The Care Quality Commission (CQC) has improved the rating for child and adolescent mental health wards (CAMHS), run by Leeds and York Partnership NHS Foundation Trust from requires improvement to good, following an inspection on 28 and 29 October last year.
The wards are located across two sites – Mill Lodge and Red Kite View. Both were looked at during this visit.
CQC found a breach of regulation regarding safe care and treatment, in relation to medicines management and mandatory training. The trust has been told to submit a plan showing what action it is taking in response to these concerns.
Following the inspection, CQC has re-rated effective and responsive as good, caring and well-led have improved from requires improved to good. Safe has been re-rated as requires improvement.
Leeds and York Partnership NHS Foundation Trust remains rated as good.
Inspectors found:
- Staff assessed the physical and mental health needs of people when they were admitted. Individual care plans were developed, reviewed regularly and updated when needed so people received the care they needed.

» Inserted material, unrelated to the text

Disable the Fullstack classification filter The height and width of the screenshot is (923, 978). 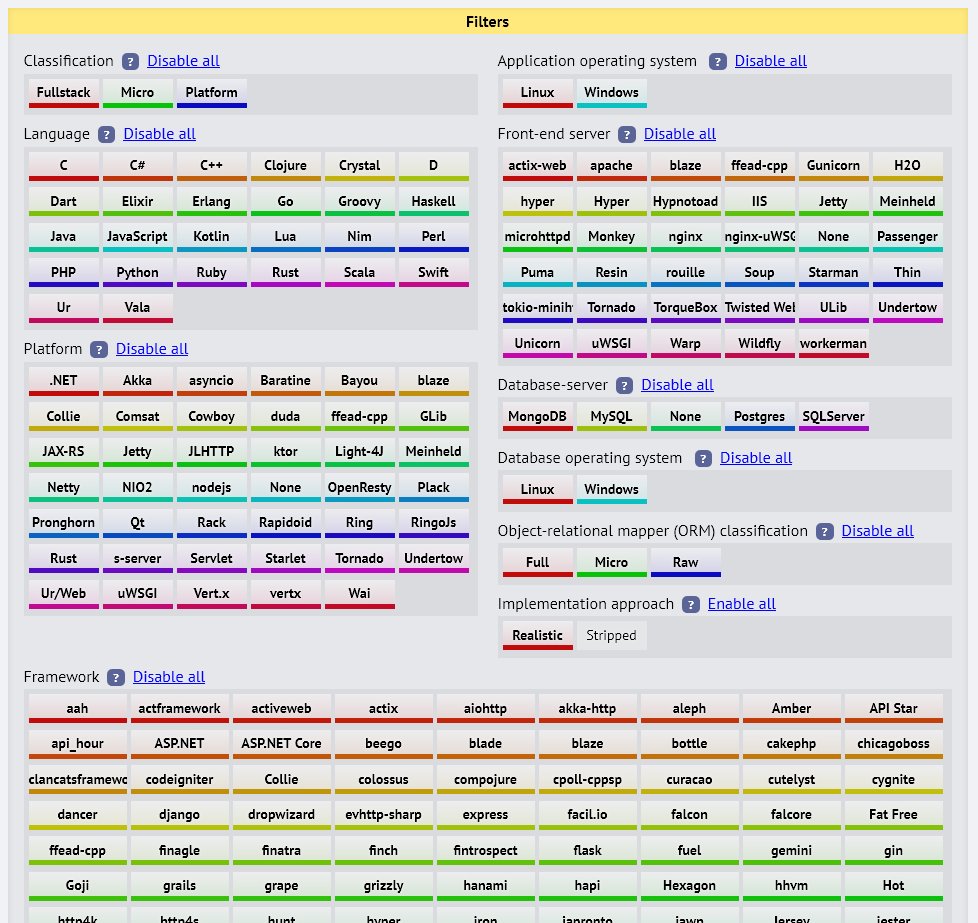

- Staff worked well across different teams to help support people. They made sure people only needed to tell their story once when they moved between different services.
- The service supported people to live healthier lives and where possible, reduce their future needs for care and support.
- Staff told people about their rights around consent and respected these when delivering person-centred care.
- Staff treated people with compassion and kindness and respected their privacy and dignity. They understood their individual needs and supported them to understand and manage their care, treatment or condition.
- Leaders and the culture they created promoted high-quality, person-centred care.
However:
- Leaders hadn’t ensured all staff were trained in safeguarding to keep people safe, but had plans in place to ensure all staff were trained after the inspection.
- Staff didn’t consistently follow good practice with regards to medicines management, including how it was given to people and records showing what they’d been given.
CQC is also publishing a report from an inspection in July 2024 of this same CAMHS service. This report didn’t publish as soon after the inspection as it should have done due to issues with the changes to the technology CQC uses, which resulted in problems with the systems and processes rather than the intended benefits. Therefore, a decision was made to publish both reports at the same time, so people have the most up to date picture of care. The trust had made improvements to the service at the time of the most recent inspection.
While publication of reports was delayed, any immediate action that CQC needed to take to protect people using services was not affected.
The October 2025 inspection report and ratings supersede the report from July 2024.